Records for finding displayed items:
----
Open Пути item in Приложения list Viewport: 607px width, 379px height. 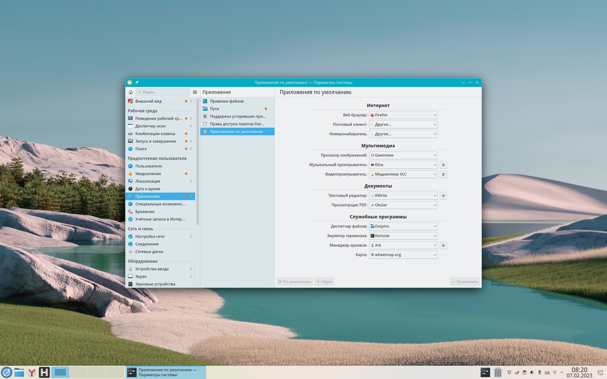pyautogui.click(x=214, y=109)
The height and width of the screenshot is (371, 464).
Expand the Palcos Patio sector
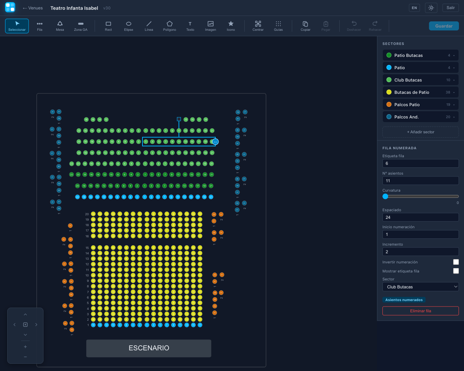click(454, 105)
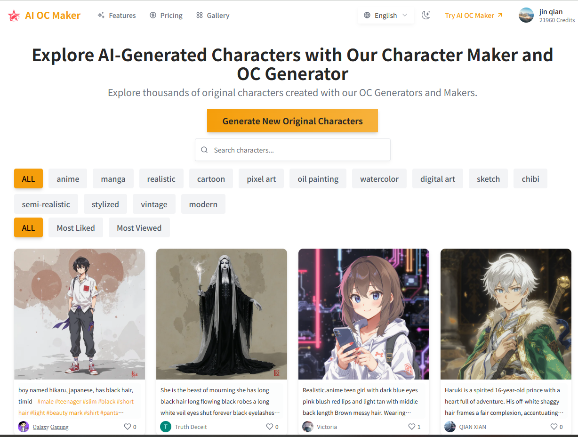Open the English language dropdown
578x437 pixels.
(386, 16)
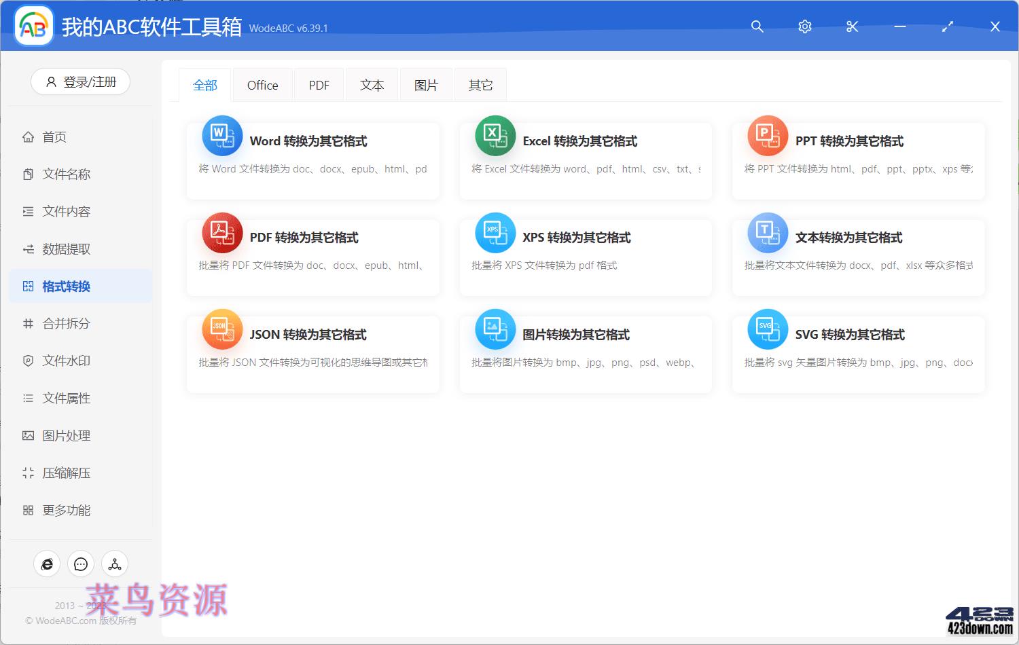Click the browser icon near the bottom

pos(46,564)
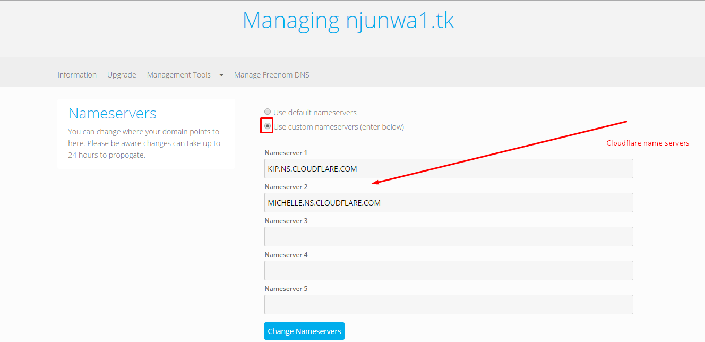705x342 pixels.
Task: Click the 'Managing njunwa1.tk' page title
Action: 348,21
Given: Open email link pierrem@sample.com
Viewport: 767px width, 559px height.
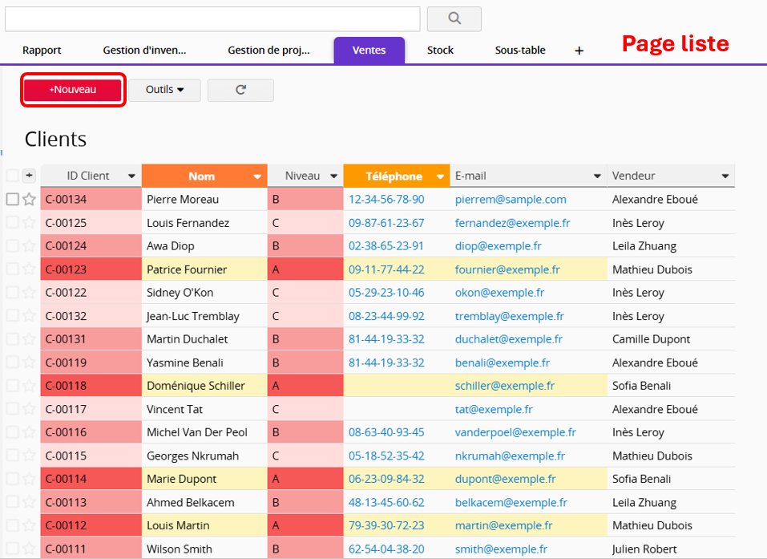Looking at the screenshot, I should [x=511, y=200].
----
▶ Stated problem
Can you arrange everything from the line containing "Given: Open email link pierrem@sample.com" down to the end of the records as a JSON list of strings, one string per line, with blank lines skipped and the pictures left out?

▶ Task response
[
  "Given: Open email link pierrem@sample.com",
  "Viewport: 767px width, 559px height.",
  "Looking at the screenshot, I should [x=511, y=200]."
]